This blog is for the ones who slept till late on the 30th august and missed the first class of Business Analytics(me being one of them). So I thought it will be a good idea to catch up on what perceptual mapping(because I didn’t want to impose on the class’s time in the subsequent lectures) was about and blog about it too.
Product or perceptual mapping refers to the methods to analyze and understand consumer perceptions of products. The products can be anything from toothpastes to movies from hospitals to political candidates. Product mapping produces a map or a picture of a market. The map shows how products are perceived on specific features or attributes like reputation, price quality etc.
Product mapping shows which products compete in people’s minds and suggests how a product can be positioned to maximize preference and sales.
Product maps has many applications for instance it can provide a clear description of the structure of a market and suggests a possible segmentation strategies. It can also identify weaknesses on attributes and suggest new advertising and/or positioning strategies. In case a company is planning to launch a new product the new product concepts can be developed and evaluated by how they stack upagainst existing products.
Product maps are easy to interpret and convey a tremendous amount of information in a single picture.

--- Dataset content ---
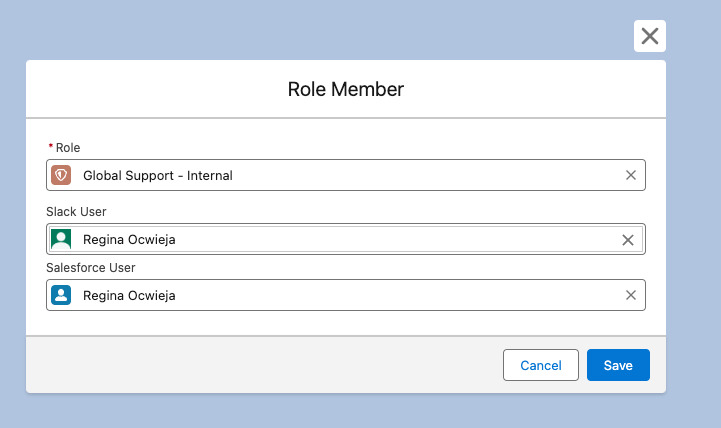721x428 pixels.
Task: Click the Slack User label
Action: 76,211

--- Tasks to carry out ---
- 1) Answer these about the blog post on perceptual mapping above:
(a) On what date was the missed first class of Business Analytics held?
(b) What range of things can the products be, according to the post?
(c) What two things can a product be positioned to maximize?
- 2) Render this sentence from the perceptual mapping post into Spanish: "Product maps are easy to interpret and convey a tremendous amount of information in a single picture."

--- Responses ---
- 1)
(a) The 30th of August.
(b) Anything from toothpastes to movies, and from hospitals to political candidates.
(c) Preference and sales.

- 2) Los mapas de productos son fáciles de interpretar y transmiten una enorme cantidad de información en una sola imagen.